7. L’Assemblée rappelle ses recommandations et résolutions concernant
le rôle des parlements dansla lutte
contre la corruption (Résolution
1214 (2000)), le financement des partis politiques (Recommandation 1516 (2001)),
la bonne conduite en matière électorale et concernant les partis
politiques (Résolution
1264 (2001) et Résolution
1546 (2007)), l’éthique d’entreprise en Europe (Résolution 1392 (2004)),
le conflit d’intérêts (Résolution
1554 (2007)) et la situation de la démocratie et des
droits de l’homme en Europe (Résolution
1547 (2007) et Recommandation
1791 (2007)), textes auxquels viennent s’ajouter une
série de rapports de l’Assemblée sur les Etats membres, au titre
de la procédure de suivi de leurs obligations et engagements.

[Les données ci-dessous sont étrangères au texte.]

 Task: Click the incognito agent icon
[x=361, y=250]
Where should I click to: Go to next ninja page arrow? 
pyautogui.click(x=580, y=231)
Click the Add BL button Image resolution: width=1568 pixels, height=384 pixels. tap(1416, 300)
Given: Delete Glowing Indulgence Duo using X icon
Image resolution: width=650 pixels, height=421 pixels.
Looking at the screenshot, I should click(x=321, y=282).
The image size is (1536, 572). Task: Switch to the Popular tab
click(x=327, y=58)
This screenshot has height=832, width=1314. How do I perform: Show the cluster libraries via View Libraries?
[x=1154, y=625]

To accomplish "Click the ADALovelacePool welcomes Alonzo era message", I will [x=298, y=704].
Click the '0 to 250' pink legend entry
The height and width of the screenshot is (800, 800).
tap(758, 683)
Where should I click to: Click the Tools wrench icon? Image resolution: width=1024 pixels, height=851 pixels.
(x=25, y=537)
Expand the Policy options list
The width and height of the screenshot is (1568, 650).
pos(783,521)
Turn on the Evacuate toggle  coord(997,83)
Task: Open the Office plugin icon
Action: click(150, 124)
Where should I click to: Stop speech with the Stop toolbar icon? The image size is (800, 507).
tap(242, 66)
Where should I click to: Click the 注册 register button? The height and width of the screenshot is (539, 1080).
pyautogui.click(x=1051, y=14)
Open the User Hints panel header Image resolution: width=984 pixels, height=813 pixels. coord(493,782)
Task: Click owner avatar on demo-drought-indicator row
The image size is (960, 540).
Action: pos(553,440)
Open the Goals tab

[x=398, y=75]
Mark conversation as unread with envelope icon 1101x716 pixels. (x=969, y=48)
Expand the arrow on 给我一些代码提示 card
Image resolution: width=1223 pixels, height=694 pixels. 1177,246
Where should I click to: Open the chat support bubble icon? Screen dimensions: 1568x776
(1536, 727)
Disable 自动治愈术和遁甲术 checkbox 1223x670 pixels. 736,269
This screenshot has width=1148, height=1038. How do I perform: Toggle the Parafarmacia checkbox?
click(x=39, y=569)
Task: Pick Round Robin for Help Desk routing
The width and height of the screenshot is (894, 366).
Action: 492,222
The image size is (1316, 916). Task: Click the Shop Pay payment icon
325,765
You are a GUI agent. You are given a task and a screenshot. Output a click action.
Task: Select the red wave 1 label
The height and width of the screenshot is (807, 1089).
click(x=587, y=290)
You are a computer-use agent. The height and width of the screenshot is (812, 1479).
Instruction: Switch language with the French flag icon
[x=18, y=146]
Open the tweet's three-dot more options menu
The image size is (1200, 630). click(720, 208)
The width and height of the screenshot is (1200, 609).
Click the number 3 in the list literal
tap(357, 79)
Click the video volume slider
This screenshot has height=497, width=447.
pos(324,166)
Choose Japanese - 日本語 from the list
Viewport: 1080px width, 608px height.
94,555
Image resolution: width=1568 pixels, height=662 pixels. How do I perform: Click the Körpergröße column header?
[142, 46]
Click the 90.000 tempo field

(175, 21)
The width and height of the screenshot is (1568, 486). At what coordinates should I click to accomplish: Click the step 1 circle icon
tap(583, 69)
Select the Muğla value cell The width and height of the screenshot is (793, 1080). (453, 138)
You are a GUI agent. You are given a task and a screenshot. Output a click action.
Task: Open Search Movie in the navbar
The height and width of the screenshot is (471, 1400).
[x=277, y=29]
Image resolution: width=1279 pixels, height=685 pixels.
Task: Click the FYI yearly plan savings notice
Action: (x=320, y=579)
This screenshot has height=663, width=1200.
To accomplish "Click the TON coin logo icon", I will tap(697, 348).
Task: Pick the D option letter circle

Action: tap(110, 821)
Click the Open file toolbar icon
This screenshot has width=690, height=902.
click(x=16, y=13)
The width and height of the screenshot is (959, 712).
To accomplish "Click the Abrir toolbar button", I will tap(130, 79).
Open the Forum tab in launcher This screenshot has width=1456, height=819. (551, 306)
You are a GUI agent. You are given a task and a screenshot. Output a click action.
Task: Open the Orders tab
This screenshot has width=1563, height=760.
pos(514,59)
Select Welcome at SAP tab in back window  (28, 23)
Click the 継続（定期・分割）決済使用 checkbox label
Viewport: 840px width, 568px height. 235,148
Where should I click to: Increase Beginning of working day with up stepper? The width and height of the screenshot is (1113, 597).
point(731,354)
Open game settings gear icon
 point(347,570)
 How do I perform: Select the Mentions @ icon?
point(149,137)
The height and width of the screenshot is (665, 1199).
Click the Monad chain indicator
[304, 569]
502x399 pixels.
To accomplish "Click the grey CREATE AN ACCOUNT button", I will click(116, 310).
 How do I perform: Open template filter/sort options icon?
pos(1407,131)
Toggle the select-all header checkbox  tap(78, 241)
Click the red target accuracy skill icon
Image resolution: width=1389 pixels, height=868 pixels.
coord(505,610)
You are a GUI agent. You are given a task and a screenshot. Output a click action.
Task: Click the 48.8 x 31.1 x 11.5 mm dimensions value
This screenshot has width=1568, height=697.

8. L’Assemblée note avec une certaine préoccupation que ces dernières
décennies témoignent d’une chute de confiance dramatique des citoyens
vis-à-vis de la politique dans un grand nombre d’Etats membres du
Conseil de l’Europe. Le manque de transparence dans les activités
de lobbying politique et économique peut être considéré comme l’une
des causes de ce phénomène.
9. L’Assemblée est convaincue que, dans une société démocratique,
les citoyens ont le droit de savoir quelles sont les organisations
de lobbying qui influencent les décisions des acteurs politiques
et économiques, et les votes des parlementaires. Par conséquent,
une plus grande transparence dans les activités de lobbying peut
responsabiliser davantage encore les acteurs politiques et économiques,
et restaurer la confiance des citoyens dans le fonctionnement démocratique
des pouvoirs publics.
10. Les citoyens considèrent l’accès aux décideurs politiques
afin de les informer et d’essayer d’influencer leurs décisions comme
un de leurs droits démocratiques. Encore faut-il que cet accès ou
cette possibilité de lobbying soit équitable, transparent(e) et
conforme aux règles démocratiques. Si les citoyens ont le sentiment de
ne pas pouvoir réellement influencer les décideurs politiques, la
démocratie peut être fragilisée.
11. Compte tenu de l’importance des activités des différents groupes
d’intérêt dans les Etats membres du Conseil de l’Europe, l’Assemblée
recommande que le Comité des Ministres du Conseil de l’Europe élabore
un code européen de bonne conduite en matière de lobbying fondé
sur les principes suivants:
11.1. les
activités de lobbying devraient être définies très clairement, en
faisant une distinction entre les activités professionnelles rémunérées
et les activités des organisations de la société civile, sans oublier
les entités qui pratiquent l’autorégulation dans différents secteurs
économiques;
11.2. la transparence dans les activités de lobbying devrait
être renforcée;
11.3. des normes applicables aux responsables politiques, aux
fonctionnaires, aux membres des groupes de pression et aux entreprises
devraient être établies, y compris le principe des conflits d’intérêts
potentiels et la durée de la période, après la fin de mandat, durant
laquelle il est interdit d’exercer des activités de lobbying;
11.4. les entités impliquées dans les activités de lobbying
devraient s’enregistrer;
11.5. les organisations de lobbyistes devraient être préalablement
consultées sur tout projet de texte de loi en la matière;
11.6. des activités de lobbying bien définies, transparentes
et honnêtes devraient être encouragées afin de valoriser l’image
des personnes impliquées dans les activités de lobbying.